*** Begin section ***

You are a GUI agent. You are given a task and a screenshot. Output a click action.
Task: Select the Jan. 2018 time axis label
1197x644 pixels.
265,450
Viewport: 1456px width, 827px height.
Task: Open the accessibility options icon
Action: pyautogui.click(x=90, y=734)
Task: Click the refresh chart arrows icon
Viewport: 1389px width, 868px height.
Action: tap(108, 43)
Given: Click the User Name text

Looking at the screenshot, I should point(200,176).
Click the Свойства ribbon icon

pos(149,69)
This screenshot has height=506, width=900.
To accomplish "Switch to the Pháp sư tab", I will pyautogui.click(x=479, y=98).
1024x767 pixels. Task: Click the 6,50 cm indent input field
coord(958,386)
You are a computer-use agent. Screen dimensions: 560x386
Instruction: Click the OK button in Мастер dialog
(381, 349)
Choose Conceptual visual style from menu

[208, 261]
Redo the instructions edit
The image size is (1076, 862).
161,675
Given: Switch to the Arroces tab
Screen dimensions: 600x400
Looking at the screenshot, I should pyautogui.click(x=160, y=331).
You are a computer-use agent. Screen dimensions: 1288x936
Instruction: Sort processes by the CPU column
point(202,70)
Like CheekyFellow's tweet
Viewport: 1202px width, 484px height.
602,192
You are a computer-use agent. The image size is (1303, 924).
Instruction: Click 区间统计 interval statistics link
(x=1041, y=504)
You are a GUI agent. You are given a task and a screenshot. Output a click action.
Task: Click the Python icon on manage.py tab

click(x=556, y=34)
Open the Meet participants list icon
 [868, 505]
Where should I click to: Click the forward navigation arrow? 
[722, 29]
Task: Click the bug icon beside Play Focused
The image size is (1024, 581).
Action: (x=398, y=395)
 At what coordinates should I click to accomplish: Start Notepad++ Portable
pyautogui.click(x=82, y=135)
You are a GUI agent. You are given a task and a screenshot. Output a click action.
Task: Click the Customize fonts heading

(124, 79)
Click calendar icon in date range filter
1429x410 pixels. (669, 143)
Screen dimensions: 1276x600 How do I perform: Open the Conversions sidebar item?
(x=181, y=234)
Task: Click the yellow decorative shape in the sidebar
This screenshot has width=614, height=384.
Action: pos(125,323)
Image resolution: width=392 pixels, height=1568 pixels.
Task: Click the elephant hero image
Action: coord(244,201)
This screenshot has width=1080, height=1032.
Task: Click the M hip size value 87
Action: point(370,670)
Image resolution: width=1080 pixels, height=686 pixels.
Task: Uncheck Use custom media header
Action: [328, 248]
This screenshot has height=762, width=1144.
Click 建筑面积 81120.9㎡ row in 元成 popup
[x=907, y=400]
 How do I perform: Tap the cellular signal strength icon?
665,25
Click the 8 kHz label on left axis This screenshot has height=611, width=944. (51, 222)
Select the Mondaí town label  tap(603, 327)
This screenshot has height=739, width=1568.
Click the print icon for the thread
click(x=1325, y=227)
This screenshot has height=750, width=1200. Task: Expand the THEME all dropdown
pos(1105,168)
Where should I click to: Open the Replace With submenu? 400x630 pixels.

*** End section ***

(How to complete this task) The records above are to be restated word for word.

(Exercise solution)
You are a GUI agent. You are given a task and a screenshot. Output a click action.
Task: Select the Jan. 2018 time axis label
1197x644 pixels.
265,450
Viewport: 1456px width, 827px height.
Task: Open the accessibility options icon
Action: pyautogui.click(x=90, y=734)
Task: Click the refresh chart arrows icon
Viewport: 1389px width, 868px height.
Action: tap(108, 43)
Given: Click the User Name text

Looking at the screenshot, I should point(200,176).
Click the Свойства ribbon icon

pos(149,69)
This screenshot has height=506, width=900.
To accomplish "Switch to the Pháp sư tab", I will pyautogui.click(x=479, y=98).
1024x767 pixels. Task: Click the 6,50 cm indent input field
coord(958,386)
You are a computer-use agent. Screen dimensions: 560x386
Instruction: Click the OK button in Мастер dialog
(381, 349)
Choose Conceptual visual style from menu

[208, 261]
Redo the instructions edit
The image size is (1076, 862).
161,675
Given: Switch to the Arroces tab
Screen dimensions: 600x400
Looking at the screenshot, I should pyautogui.click(x=160, y=331).
You are a computer-use agent. Screen dimensions: 1288x936
Instruction: Sort processes by the CPU column
point(202,70)
Like CheekyFellow's tweet
Viewport: 1202px width, 484px height.
602,192
You are a computer-use agent. The image size is (1303, 924).
Instruction: Click 区间统计 interval statistics link
(x=1041, y=504)
You are a GUI agent. You are given a task and a screenshot. Output a click action.
Task: Click the Python icon on manage.py tab

click(x=556, y=34)
Open the Meet participants list icon
 [868, 505]
Where should I click to: Click the forward navigation arrow? 
[722, 29]
Task: Click the bug icon beside Play Focused
The image size is (1024, 581).
Action: (x=398, y=395)
 At what coordinates should I click to accomplish: Start Notepad++ Portable
pyautogui.click(x=82, y=135)
You are a GUI agent. You are given a task and a screenshot. Output a click action.
Task: Click the Customize fonts heading

(124, 79)
Click calendar icon in date range filter
1429x410 pixels. (669, 143)
Screen dimensions: 1276x600 How do I perform: Open the Conversions sidebar item?
(x=181, y=234)
Task: Click the yellow decorative shape in the sidebar
This screenshot has width=614, height=384.
Action: pos(125,323)
Image resolution: width=392 pixels, height=1568 pixels.
Task: Click the elephant hero image
Action: coord(244,201)
This screenshot has width=1080, height=1032.
Task: Click the M hip size value 87
Action: point(370,670)
Image resolution: width=1080 pixels, height=686 pixels.
Task: Uncheck Use custom media header
Action: [328, 248]
This screenshot has height=762, width=1144.
Click 建筑面积 81120.9㎡ row in 元成 popup
[x=907, y=400]
 How do I perform: Tap the cellular signal strength icon?
665,25
Click the 8 kHz label on left axis This screenshot has height=611, width=944. (51, 222)
Select the Mondaí town label  tap(603, 327)
This screenshot has height=739, width=1568.
Click the print icon for the thread
click(x=1325, y=227)
This screenshot has height=750, width=1200. Task: Expand the THEME all dropdown
pos(1105,168)
Where should I click to: Open the Replace With submenu? 400x630 pixels.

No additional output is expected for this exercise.